Race to Safety: Best High-Yielders
Now some analysts worry that too much cash is rushing into high-yield bonds, which are rated below-investment grade. Fund companies apparently share the concern, and they have shut portfolios to new investors. Funds that closed recently include T. Rowe Price High-Yield (PRHYX) and Vanguard High-Yield Corporate (VWEHX) .
Should you avoid high-yield bonds entirely? Not necessarily. Default rates are low, and the bonds pay competitive yields. But to limit risks, consider funds that hold short-term high-yield securities. Bonds with maturities of two or three years have tiny default rates, and they yield 3% to 5% -- a rich payout at a time when 3-year Treasuries yield 0.28%.
When interest rates rise, many bonds sink. But short-term securities often prove resilient.

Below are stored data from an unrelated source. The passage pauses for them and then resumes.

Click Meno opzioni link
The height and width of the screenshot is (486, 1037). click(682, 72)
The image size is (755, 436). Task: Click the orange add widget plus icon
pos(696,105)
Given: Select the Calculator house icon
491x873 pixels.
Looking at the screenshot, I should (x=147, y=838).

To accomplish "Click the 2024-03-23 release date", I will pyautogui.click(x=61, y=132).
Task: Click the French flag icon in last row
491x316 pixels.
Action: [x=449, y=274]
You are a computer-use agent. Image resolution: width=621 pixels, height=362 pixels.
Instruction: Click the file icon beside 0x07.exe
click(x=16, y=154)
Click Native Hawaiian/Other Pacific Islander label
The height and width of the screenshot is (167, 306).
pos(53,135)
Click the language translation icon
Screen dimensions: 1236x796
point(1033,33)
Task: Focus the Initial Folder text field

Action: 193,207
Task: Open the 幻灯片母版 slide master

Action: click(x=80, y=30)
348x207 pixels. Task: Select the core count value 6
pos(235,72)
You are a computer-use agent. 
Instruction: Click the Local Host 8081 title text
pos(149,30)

Funds that hold short-term high-yield bonds include Intrepid Income (ICMYX) , RiverPark Short-Term High Yield (RPHYX) and Thornburg Strategic Income (TSIAX) .

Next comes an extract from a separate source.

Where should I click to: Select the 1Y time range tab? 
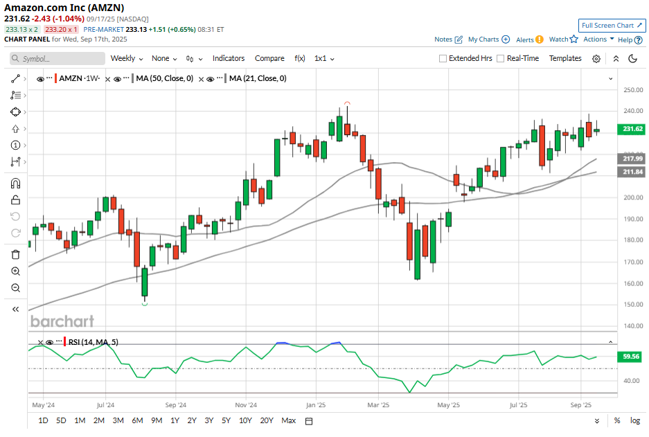coord(174,420)
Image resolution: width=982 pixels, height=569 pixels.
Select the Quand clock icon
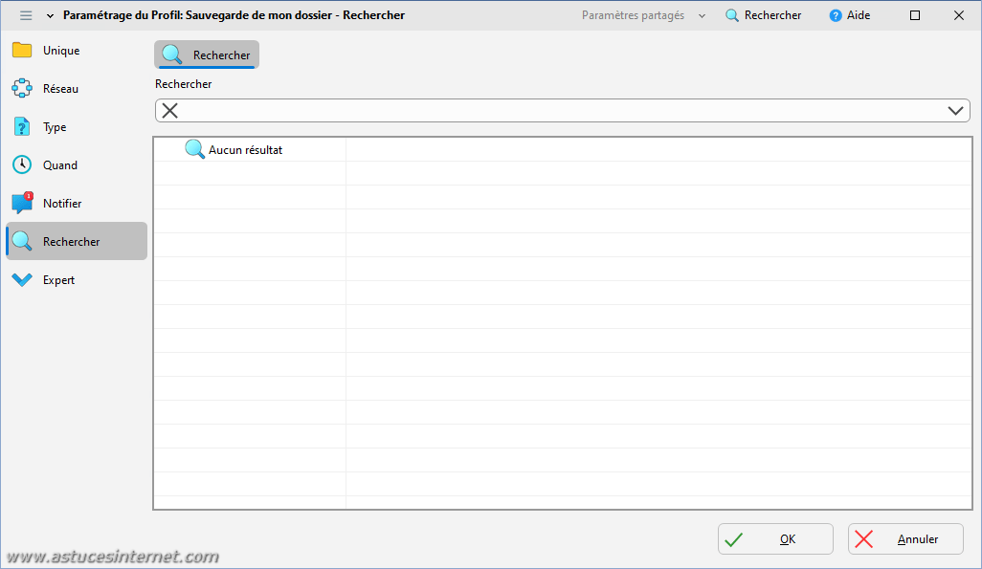tap(22, 165)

Intrepid Income ranks as one of the most cautious funds in the high-yield category. Besides buying short-term securities, the portfolio managers avoid the shakiest issues in the high-yield universe. "We are trying to offer a higher-quality alternative that is somewhere between investment-grade funds and typical high-yield funds," says portfolio manager Ben Franklin.
When the Intrepid managers can't find bargains, they hold cash. In June 2008, the fund had 33% of assets in cash. That helped to limit losses when markets collapsed later in the year. But the high-quality securities lagged in 2009 when the market soared. The fund currently yields 4.4%, compared to a yield of 5.7% for the average high-yield fund.
Another stable choice is RiverPark Short-Term High Yield. The fund has an average maturity of five months, and most holdings recently had maturities of 60 days or less. RiverPark yields 3.7%. "We are trying to provide higher yields on cash for investors who have a time horizon of at least three or four months," says portfolio manager David Sherman.